Scratch Implementation in Python: Linear Regression
🪄 Step 1: Intuition & Motivation
Core Idea: So far, we’ve talked theory — what Linear Regression is and how it learns. Now, let’s translate that knowledge into an actual implementation using NumPy. You’ll see how math becomes code: from prediction equations to gradient updates.
Simple Analogy: Think of this as teaching a robot to draw your best-fit line by hand. You show it the formula for error, explain how to adjust its line every step, and then just let it practice — improving each time it redraws the line a little closer to perfect.
🌱 Step 2: Core Concept
What’s Happening Under the Hood?
We want to train a Linear Regression model from scratch.
That means — no scikit-learn magic, no helper functions — just raw NumPy operations that mimic how the math works.
The process follows three main steps:
- Initialize parameters ($\beta$): Start with random or zero weights.
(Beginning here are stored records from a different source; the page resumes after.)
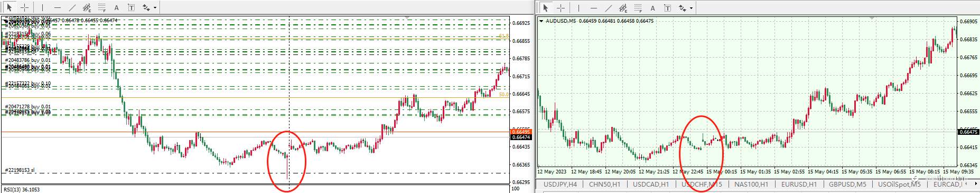Activate cursor arrow tool in right toolbar
980x193 pixels.
tap(546, 7)
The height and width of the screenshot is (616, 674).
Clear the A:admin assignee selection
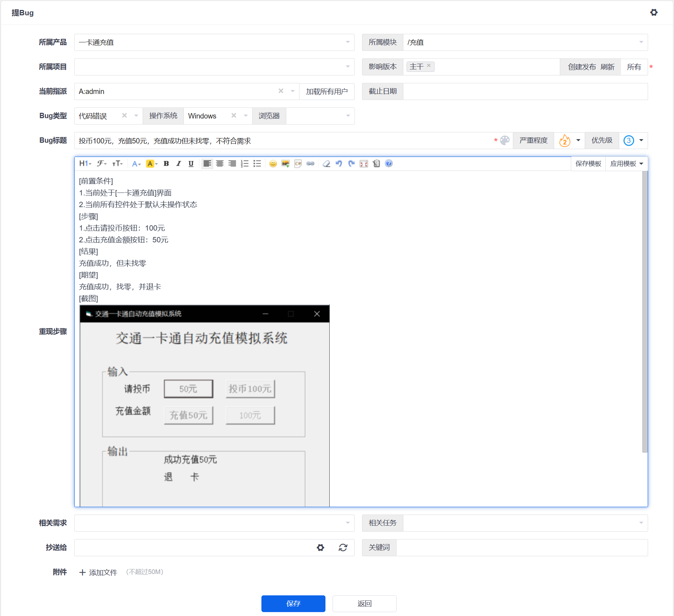click(281, 91)
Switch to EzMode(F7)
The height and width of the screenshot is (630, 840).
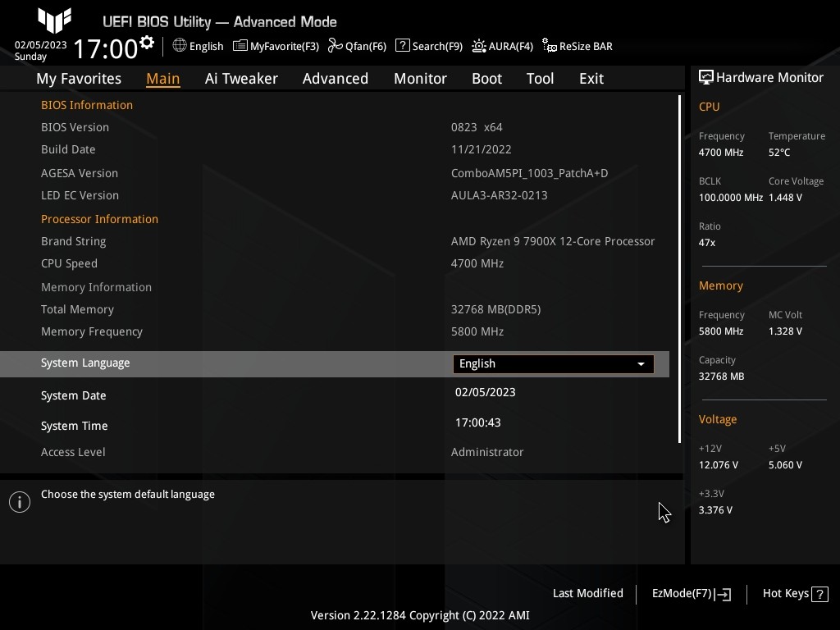pos(691,594)
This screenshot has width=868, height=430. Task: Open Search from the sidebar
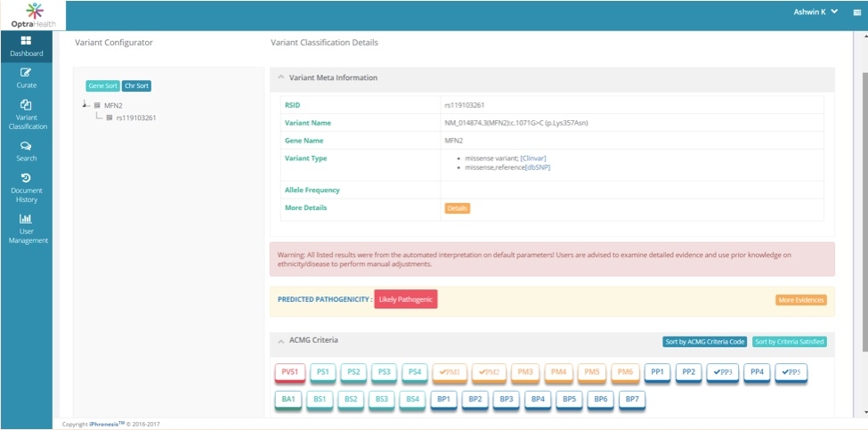pos(26,146)
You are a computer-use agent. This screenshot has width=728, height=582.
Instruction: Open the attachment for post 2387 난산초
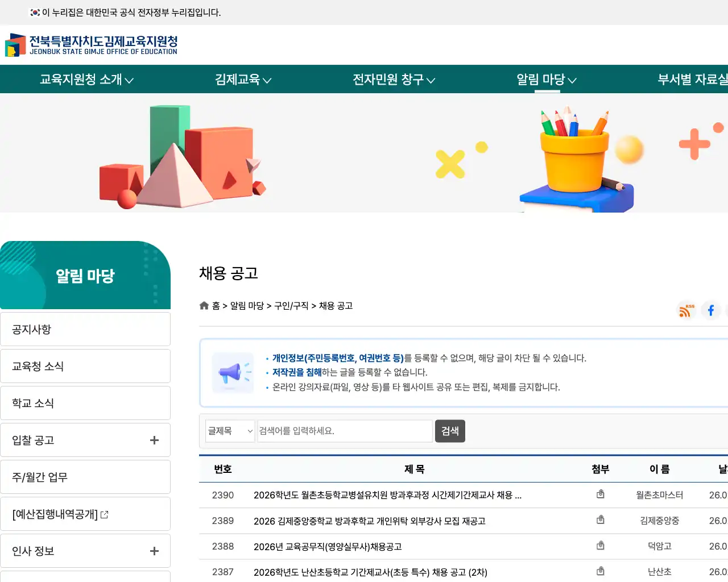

- Iteratively update weights: Using Gradient Descent — adjust $\beta$ to reduce the cost (MSE).
- Predict: Once trained, use $\hat{y} = X\beta$ to make predictions.
Each code line you’ll write is a direct translation of a mathematical expression you’ve already learned.
Why It Works This Way
The whole point of implementing from scratch is to understand how learning happens.
Libraries like sklearn.LinearRegression hide the details — they either use the closed-form OLS solution or iterative gradient-based updates.
When you code it manually, you’re watching learning unfold step by step:
- You compute loss.
- You compute its slope (gradient).
- You take a step in the opposite direction.
- The loss shrinks — your line fits better.
That’s ML’s heartbeat in its purest form.
How It Fits in ML Thinking
Every backpropagation algorithm in deep learning is built on the exact same principles — compute gradients, update parameters, and repeat until convergence.
📐 Step 3: Mathematical Foundation
We’ll map each math formula to its corresponding code operation.
`
Prediction Step
$$ \hat{y} = X\beta $$In code:
y_pred = X.dot(beta)- $X$: matrix of input features.
- $\beta$: vector of coefficients (weights).
- $y_{pred}$: predicted outputs.
Loss Function (MSE)
$$ J(\beta) = \frac{1}{n} \sum_{i=1}^{n} (y_i - \hat{y_i})^2 $$In code:
loss = np.mean((y - y_pred) ** 2)- Measures average squared error between actual and predicted values.This gives the “pain score” of your model. Smaller loss = happier model.
Gradient Calculation
The gradient of MSE w.r.t. $\beta$ is:
$$ \frac{\partial J}{\partial \beta} = -\frac{2}{n} X^T (y - \hat{y}) $$In code:
grad = -(2/n) * X.T.dot(y - y_pred)- It tells us how much to adjust each $\beta$ to reduce the loss.Think of the gradient as a GPS pointing uphill — we move in the opposite direction (downhill) to minimize loss.
Weight Update Rule
$$ \beta := \beta - \eta \frac{\partial J}{\partial \beta} $$In code:
beta -= lr * grad- $\eta$ (lr): learning rate — controls how big a step we take each iteration.Each iteration, you tweak the slope and intercept slightly — like micro-adjusting your ruler until it fits perfectly through the cloud of points.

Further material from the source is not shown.